Maguire is convinced that, based on these three themes, the fundamentals for the repo market are strong but he is fully aware this is a competitive market. As well as Eurex Clearing, CME offers repo clearing through its Chicago-based CCP, leveraging the US exchange’s fixed income trading platform BrokerTec.

Maguire continued: “We’ve started with dealer-to-dealer, and have expanded that, and we now have a sponsored clearing model where we are bringing in the buy-side. Additionally, in LCH SA we will soon integrate our GC (General Collateral) repo service with the much bigger classic repo service.”

A lot of RepoClear’s recent growth has been in the dealer-to-dealer space, signing up new dealers from around the world, said Maguire, before adding: “But I think the next generation of growth will come from the other half of that market, so the dealer-to-client business where people come through a sponsored model, as well as by combining the two repo services into one which will bring even greater efficiency for customers.

“With the environment we are in now, it’s becoming more compelling to access guaranteed funding and liquidity. For example, pension funds in Europe will need access to cash to pay variation margin on cleared swaps as the clearing exemption for EU pension funds expires in June 2023. We’ve got tools to help people do that so it’s about bringing the SwapClear and RepoClear solutions together to help people fix some of those challenges.”

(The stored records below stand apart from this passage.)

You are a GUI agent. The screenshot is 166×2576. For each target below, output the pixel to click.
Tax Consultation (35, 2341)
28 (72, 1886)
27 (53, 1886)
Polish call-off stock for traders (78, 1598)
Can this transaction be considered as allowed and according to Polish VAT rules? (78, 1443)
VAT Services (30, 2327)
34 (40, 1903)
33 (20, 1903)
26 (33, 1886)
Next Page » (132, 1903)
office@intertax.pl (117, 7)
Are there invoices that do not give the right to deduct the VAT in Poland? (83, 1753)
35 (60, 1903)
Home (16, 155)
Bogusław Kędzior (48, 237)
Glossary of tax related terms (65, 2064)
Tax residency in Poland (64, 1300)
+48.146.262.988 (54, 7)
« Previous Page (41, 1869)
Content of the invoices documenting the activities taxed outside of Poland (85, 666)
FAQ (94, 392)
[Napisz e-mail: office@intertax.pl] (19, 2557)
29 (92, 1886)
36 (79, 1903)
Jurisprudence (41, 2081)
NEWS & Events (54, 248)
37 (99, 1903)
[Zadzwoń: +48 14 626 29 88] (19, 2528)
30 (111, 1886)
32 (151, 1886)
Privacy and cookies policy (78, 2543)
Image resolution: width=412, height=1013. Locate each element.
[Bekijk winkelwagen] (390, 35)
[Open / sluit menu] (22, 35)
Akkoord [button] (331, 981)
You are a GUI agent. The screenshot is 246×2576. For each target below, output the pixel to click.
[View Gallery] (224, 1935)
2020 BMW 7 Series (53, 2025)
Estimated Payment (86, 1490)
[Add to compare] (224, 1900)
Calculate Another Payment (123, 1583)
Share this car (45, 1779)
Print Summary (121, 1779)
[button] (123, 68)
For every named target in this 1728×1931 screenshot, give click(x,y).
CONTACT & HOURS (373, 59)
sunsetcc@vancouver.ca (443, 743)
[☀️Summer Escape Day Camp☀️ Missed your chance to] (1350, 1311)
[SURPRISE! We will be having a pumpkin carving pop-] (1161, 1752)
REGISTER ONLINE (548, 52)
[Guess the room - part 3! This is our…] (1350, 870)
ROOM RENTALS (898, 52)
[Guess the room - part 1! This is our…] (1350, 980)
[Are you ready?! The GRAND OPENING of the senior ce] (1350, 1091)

Maguire concluded: “RepoClear has been around for a while – it was launched in 1998! – but it’s experiencing a second coming in some ways as funding and liquidity are becoming more important, in addition to the tremendous netting benefits generated from clearing.”

Credit Clearing

Another space where LCH is doing well is credit derivatives and specifically credit default swaps. Here, LCH has for more than a decade competed with Intercontinental Exchange’s ICE Clear Credit, which has historically had the larger CDS clearing book.

CDSClear, also based in Paris, has continued to roll out new services, extending its coverage of the credit derivatives universe, most recently by launching credit index options clearing in late March.

Another factor in CDSClear’s recent growth has been ICE’s June 2022 announcement that it would stop clearing CDS in London in March 2023 and transfer that business to Chicago.

Maguire said: “Five years ago, CDSClear, which is part of LCH SA, had around 5% of the Euro CDS index market and we are over 50% now. That has been hard-earned – building up product, building up liquidity and building up a deep partnership with customers. The fact that we have been investing for a while now and building and improving the service, product and risk management, has meant that people have a real alternative to the incumbent clearing house and that has been positive for us.”

CDSClear has positioned itself perfectly to pick up the business coming out of ICE Clear Credit’s London business and is looking to harness further that momentum to expand in Asia and even the US.

Maguire said: “The growth of CDSClear is a great story and has meant LCH SA has followed a similar path to LCH Ltd and SwapClear in the internationalisation of the services and its users. We started to clear US index families a few years back as well as Asian ex-Japan and Australian indices and Sovereign single names last year.

“LCH SA is also regulated by the CFTC and the Securities and Exchange Commission (SEC) due to it holding licences to clear CDS indices and single names for US firms. Our goal is to be the premier global CDS offering and cover all major products and we will keep investing and expanding. We really wanted to make sure we consolidate in Europe in the first instance, and we are feeling pretty positive about that, which is giving us the confidence to go beyond Europe in the future.”

Maguire concluded: “This story also shows that it is possible to move liquidity from one clearing house to another if there is broad market support from all global participants and if there is a compelling economic rationale.”